Scientific classification
- Domain: Eukaryota
- Kingdom: Animalia
- Phylum: Chordata
- Class: Actinopterygii
- Order: Atheriniformes
- Family: Melanotaeniidae
- Genus: Melanotaenia
- Species: M. trifasciata
- Binomial name: Melanotaenia trifasciata Rendahl, 1922

= Banded rainbowfish =

- Authority: Rendahl, 1922
- Conservation status: LC

Species of fish

The banded rainbowfish (Melanotaenia trifasciata), also known as the Jewel rainbowfish, Goyder River rainbowfish, three-striped sunfish or regal rainbowfish, is a species of rainbowfish found in the northerly regions of North Australia and Queensland. An adult banded rainbowfish can reach a standard length of 12–15 cm with a deep body usually exceeding 1/3 of their body length. Like most other rainbowfish, this species varies in color depending on where they were collected, but all varieties have a distinct dark mid-lateral band and bright red/yellow dorsal, anal, and caudal fins.

WHAT YOU WILL DO »
1 – Summarize the passage on the banded rainbowfish in two sentences.
2 – Go on with the passage on the banded rainbowfish, picking up after its final sentence.
The listing has nothing to do with the work on this text.

DATA »
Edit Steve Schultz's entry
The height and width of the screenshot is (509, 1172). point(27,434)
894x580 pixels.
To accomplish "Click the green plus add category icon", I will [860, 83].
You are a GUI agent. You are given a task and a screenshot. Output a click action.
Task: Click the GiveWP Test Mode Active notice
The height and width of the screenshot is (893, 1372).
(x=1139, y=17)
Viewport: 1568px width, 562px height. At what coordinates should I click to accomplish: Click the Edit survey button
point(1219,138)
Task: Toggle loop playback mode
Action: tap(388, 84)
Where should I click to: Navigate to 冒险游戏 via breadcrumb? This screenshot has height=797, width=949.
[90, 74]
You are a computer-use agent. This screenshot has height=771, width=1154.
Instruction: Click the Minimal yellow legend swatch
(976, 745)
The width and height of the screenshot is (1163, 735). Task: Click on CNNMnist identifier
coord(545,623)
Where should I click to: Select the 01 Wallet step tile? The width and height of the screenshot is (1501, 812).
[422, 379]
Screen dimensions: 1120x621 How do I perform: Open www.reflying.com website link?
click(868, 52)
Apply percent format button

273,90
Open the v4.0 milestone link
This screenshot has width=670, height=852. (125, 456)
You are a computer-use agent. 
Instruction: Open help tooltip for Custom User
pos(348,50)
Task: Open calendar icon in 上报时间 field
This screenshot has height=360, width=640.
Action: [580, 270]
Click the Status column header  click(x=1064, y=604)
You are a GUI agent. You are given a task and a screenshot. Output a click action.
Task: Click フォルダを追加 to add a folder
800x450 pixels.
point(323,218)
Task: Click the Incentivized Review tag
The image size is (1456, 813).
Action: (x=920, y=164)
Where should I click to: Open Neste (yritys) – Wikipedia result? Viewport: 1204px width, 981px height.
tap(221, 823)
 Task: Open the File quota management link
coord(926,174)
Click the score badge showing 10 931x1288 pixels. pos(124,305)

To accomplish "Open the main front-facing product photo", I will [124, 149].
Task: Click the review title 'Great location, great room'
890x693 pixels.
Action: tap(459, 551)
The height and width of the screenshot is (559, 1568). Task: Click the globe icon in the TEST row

RESULTS »
1 – The banded rainbowfish (Melanotaenia trifasciata) is a rainbowfish species found in the northerly regions of North Australia and Queensland, and adults can reach a standard length of 12–15 cm with a deep body that usually exceeds one third of their body length. Its color varies with where it was collected, but all varieties have a distinct dark mid-lateral band and bright red/yellow dorsal, anal, and caudal fins.

2 –
== Behavior ==

The banded rainbowfish is an active shoaling fish, that typically occurs on the surface and in mid-level areas of fresh water environments.

As seasonal spawners, the banded rainbowfish breeds intermittently throughout the year. Males compete with one another for territory and female attention in contests where they compare body coloration and size by swimming side by side whilst extending their fins to appear larger.

After mating, a typical female can produce between 200–500 eggs, which it affixes to vegetation using adhesive threads. After this, the female will leave, while the male will continue to guard their territory and by extension the eggs until they hatch 6–7 days later.

== Habitat and diet ==
The banded rainbowfish lives in a wide variety of habitats, such as rivers, lagoons and slow moving streams. It prefers areas with strong water flow, sandy substrate, dense sub-surface vegetation and submerged logs and branches.

Banded rainbow fish are opportunistic omnivores, the bulk of their diet being arthropods such as aquatic insects, arachnids and crustaceans as well as algae and terrestrial insects that have drowned on the water surface such as green ants.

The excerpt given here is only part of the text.